Columbia University Press; cup.columbia.edu; 336 pages; $35.
Well written and exhaustively researched, The Age of Lone Wolf Terrorism is an encyclopedia of information on the history, characteristics, methodology, and evolution of the lone wolf threat. Historical data is broken into pre-9/11 and post-9/11 groupings for analysis. The book presents holistic information succinctly and in a readable fashion. Reviewing this comprehensive list of attacks condensed in summary form with the ability to compare and contrast each event provides an outstanding reference for those in security.
Professionals tasked with identifying and stopping lone wolf actors will find that this resource provides information not found in previous material. The authors take up the challenge to classify these attacks and help to form a critical look at potential patterns and instigating events.

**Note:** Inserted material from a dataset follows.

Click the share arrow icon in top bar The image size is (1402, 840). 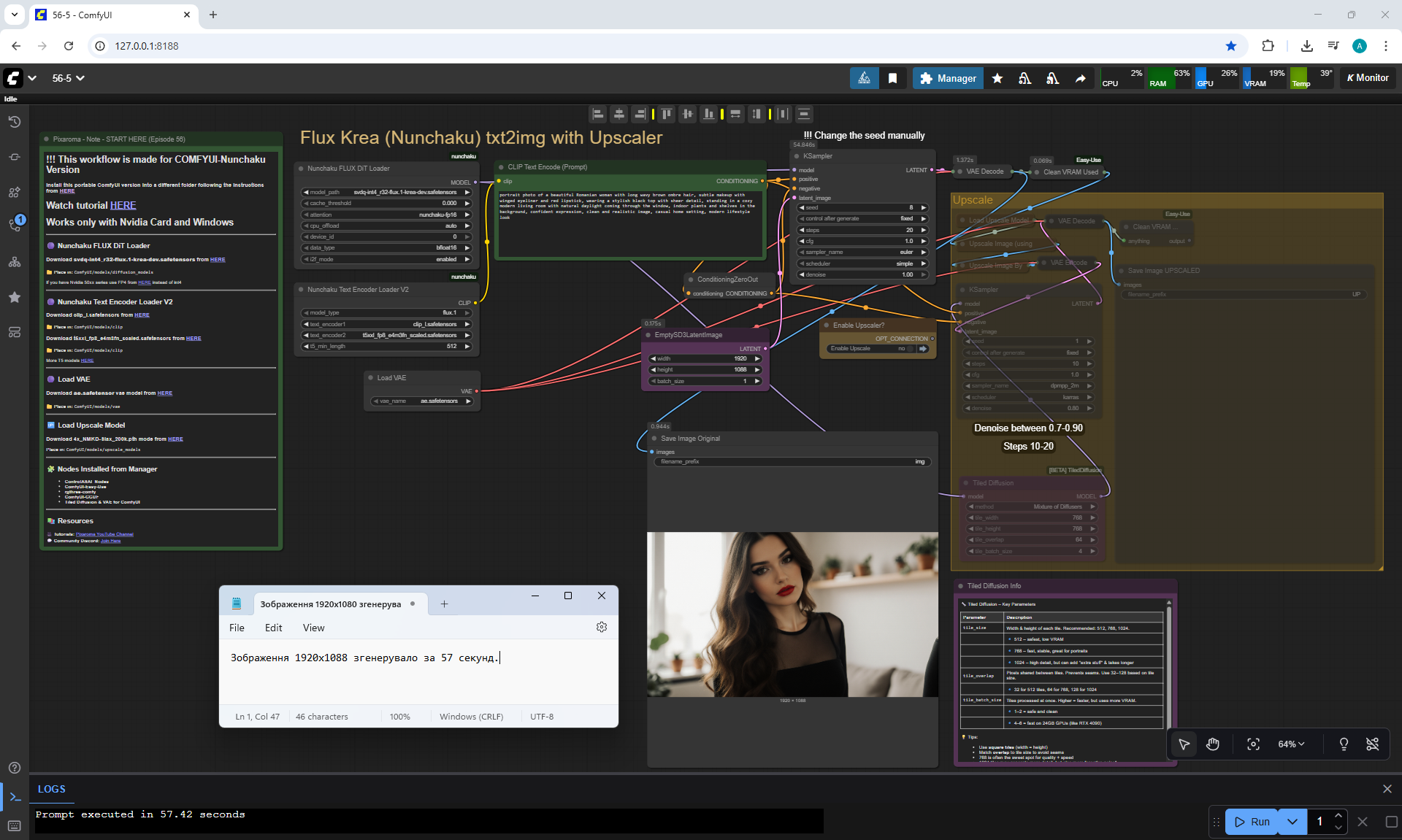click(1080, 78)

The book provides information and lessons learned from past attacks while acknowledging the difficulty in proactively identifying the lone wolves. For example, Chapter 11 examines two terrorists who each committed lone wolf attacks. Each had broadcasted for some time their radical beliefs through social media. One attacker, Carlos Bledsoe, was even on the FBI’s Terrorism Watch List prior to his attack. Yet, neither man presented enough of a threat to warrant arrest, questioning, or even surveillance by law enforcement.
The book proposes sting operations as a preventive measure but warns of such challenges as racial profiling accusations and potential defamation of character lawsuits.
The radicalization process is also worth the attention of security professionals. Some lone wolf actors are indoctrinated by terrorist groups and others by their local environments, such as those bullied in school or at work. This book presents a compelling look at how lone wolf terrorists are made over time, not born.
For security professionals trying to understand the lone wolf threat, this book provides an excellent reference. It will engage both experienced professionals and those who are new to the topic.
Reviewer: Bill Scott, CPP, PMP (Project Management Professional), is a senior director with ABS Group focused on security and emergency response operations planning. He is former chair of the ASIS Global Terrorism, Political Instability, and International Crime Council and a member of the committee writing the ASIS workplace violence standard.